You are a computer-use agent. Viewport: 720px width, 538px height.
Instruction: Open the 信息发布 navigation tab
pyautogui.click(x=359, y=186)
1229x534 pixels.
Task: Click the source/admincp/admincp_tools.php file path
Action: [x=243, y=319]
○ ○ ○ ○
### The problem
Write out the full listing, keeping every line exactly as it is.

### Final answer
You are a computer-use agent. Viewport: 720px width, 538px height.
Instruction: Open the 信息发布 navigation tab
pyautogui.click(x=359, y=186)
1229x534 pixels.
Task: Click the source/admincp/admincp_tools.php file path
Action: [x=243, y=319]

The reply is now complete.